The so-called Heartbleed bug accidentally discloses part of the server memory contents, and thus can leak information that is not intended to be known by anyone else but the OpenSSL server. Private keys, passwords, anything stored in a memory region close to the one involved in the bug can potentially be transmitted back to an attacker.
This is serious. Dead serious. Hundreds of millions of affected machines serious. Thousands of million of password resets serious. Hundreds of thousands of SSL certificates renewed serious. Many, many man years of work serious. Patching and fixing this is going to cost real money, not to mention the undisclosed and potential damage arising from the use of the leaked information.

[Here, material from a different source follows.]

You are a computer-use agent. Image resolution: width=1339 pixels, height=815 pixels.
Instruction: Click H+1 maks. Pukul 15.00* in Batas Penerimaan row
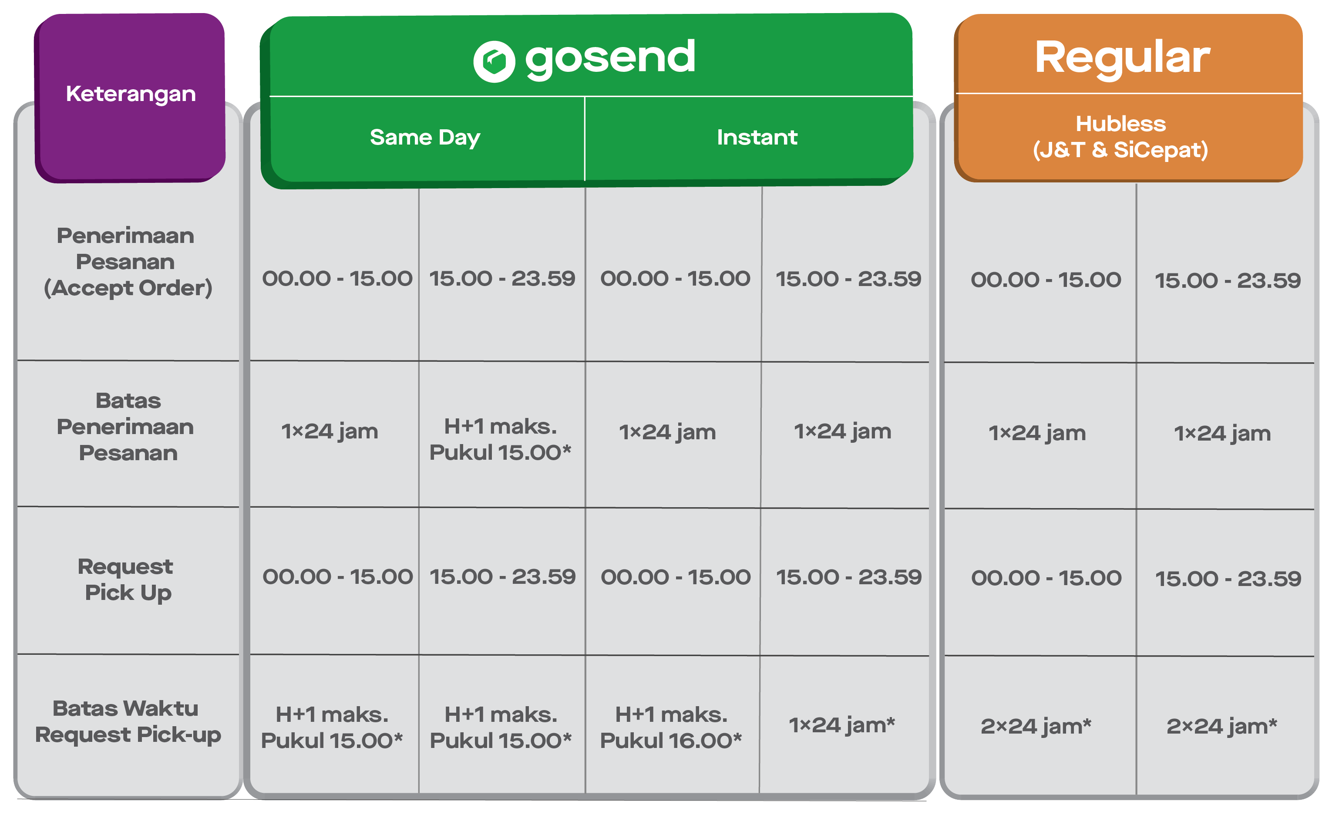click(x=500, y=440)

Yet the the bug can be reproduced in nine lines of code. That's all it takes to compromise a system.
Yet with all its dire consequences, the worst part around Heartbleed for me is what we're NOT learning from it. Here are a few of the wrong learnings that interested parties extract:
- Security "experts" : this is why you need security "experts", because you can't never be safe and you need their "expertise" to mitigate this and prevent such simple mistakes to surface and audit everything right and left and write security and risk assesment statements.
- Programmers: this Heartbleed bug happened because the programmer was not using memory allocator X, or framework Y, or programming language Z. Yes, all these could have prevented this mistake, yet none of them were used, or could be retrofitted easily into the existing codebase.
- Open Source opponents: this is what you get when you trust the Open Source mantra "given enough eyeballs, all bugs are shallow" Because in this case a severe bug was introduced without no one realizing that, hence you can't trust Open Source code.
In the well intentioned area we have the "Programmers" perspective. Yes, there are more secure frameworks and languages, yet no single programmer in his right mind would want want to rewrite something of this complexity caliber without at least a sizeable test case baseline to verify it. Where's that test case baseline? Who has to write it? Some programmer around there, I guess, yet no one seems to have bothered with it. In the decade or so that OpenSSL has been around. So these suggestions are similar to saying that you will not be involved in a car crash if you rebuild all roads so that they are safer. Not realistic.
Then we have the interested liars. Security "experts" were not seen anywhere during the two years that the bug has existed. None of them analyzed the code, assuming of course that they were qualified to even start understanding it. None of them had a clue that OpenSSL had a bug. Yet they descend like vultures on a dead carcass on this and other security incidents the demonstrate how necessary they are. Which in a way is true, they were necessary much earlier ago, when the bug was introduced. OpenSSL being open source means anyone at any time could have "audited" the code and highlighted all the flaws -of which there could be more of this kind- and raised all the alerts. None did that. Really, 99% of these "experts" are not qualified to do such a thing. All bugs are trivial when exposed, yet to expose them one needs code reading skills, test development skills and theoretical knowledge. Which is something not everyone has.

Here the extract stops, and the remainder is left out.